Oil the grate. An easy way to do this is to take a piece of trimmed fat, hold tightly in a pair of tongs and rub it on the hot grate. Another way is to take a paper towel crumple and hold between your tongs. Pour oil on the paper towel letting it absorb for a minute. Then rub the grates of the grill everywhere you intend to lay the steaks.

Once your grill is ready let your steak(s) reach room temperature before grilling. This is another Jake's secret that some might think is unecessary, but it helps grill your steak more evenly and faster. Trim any excess fat from the steak(s). Any strips of fat should be about 1/4" thick. Also cut through the fat strip about every 1 1/2". When grilling fat shrinks faster than the meat and it can cause your steaks to curl.

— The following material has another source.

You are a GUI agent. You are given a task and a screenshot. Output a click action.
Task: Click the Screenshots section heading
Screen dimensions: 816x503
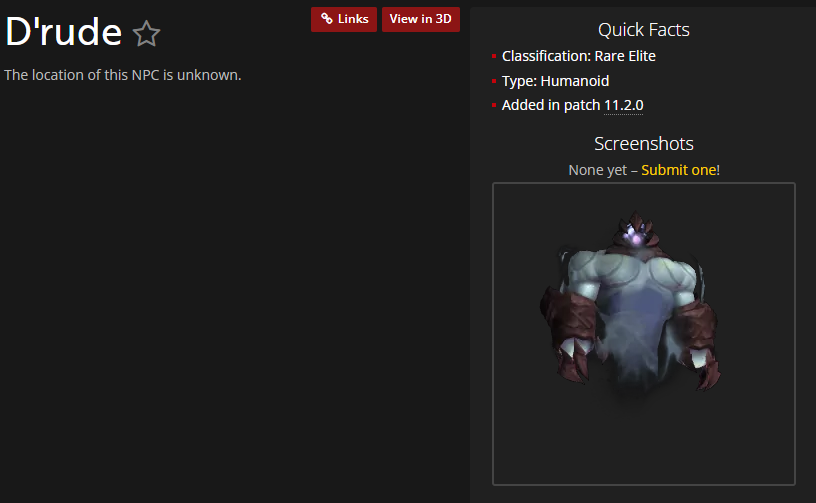click(x=644, y=144)
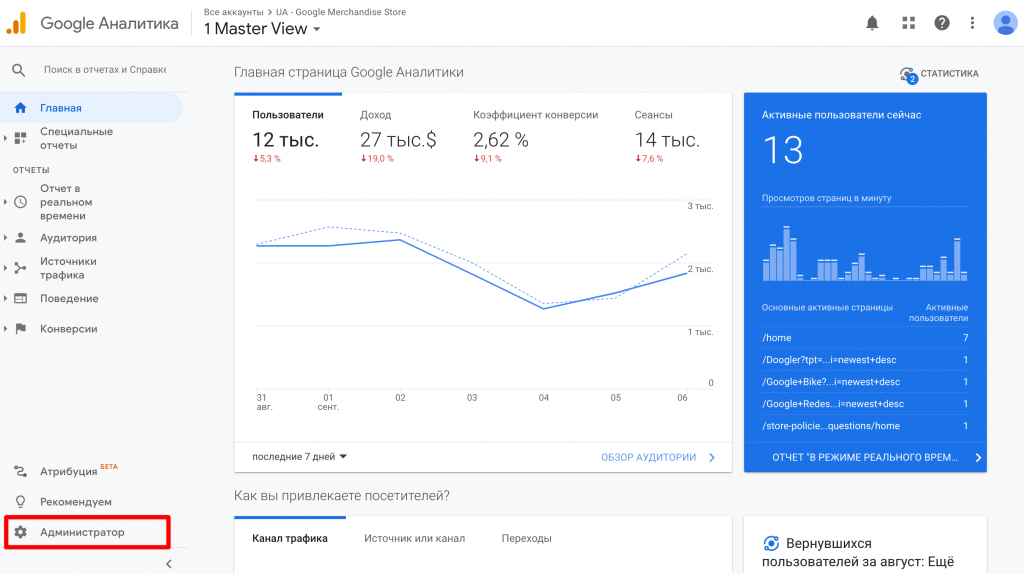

Grill. Place each steak directly on the hot portion of the grill for one minute. Turn and grill on the second side for an additional minute. Turn and rotate 45 degrees and grill for half the remaining cooking time. Turn again. If you do this right you will get a nice diamond pattern of grill marks.

Once steaks have reached your desired temperature, remove them and hold on a covered tray/dish for 5 minutes. This allows the steak to stop cooking and will hold in all those natural juices, besides allowing the steak to reach the right temperature for eating.

See our Cooking Tips chart below. This is a pretty good guide to help determine just how long a steak should be cooked to get it to the state you want it. Right ON!

Cooking Tips For Filet Mignon, Strip Steaks and Ribeyes

Thickness:::Doneness :::::::::Grill*::::::::::::::::::::::Pre-Heated Oven Broiler
1 inch:::::::Rare-Medium::::::6 mins-10 mins:::::::::::::10 mins 15 mins
1½ inch:::::Rare-Medium:::::10-12 mins-15-18 mins:::::10 mins 15 mins
2 inches:::::Rare-Medium:::::15 mins-20 mins::::::::::::30 mins 40 mins

* Listed above are total cooking times; obviously these estimates depend on heat of fire. Be sure to designate half of the time for either side.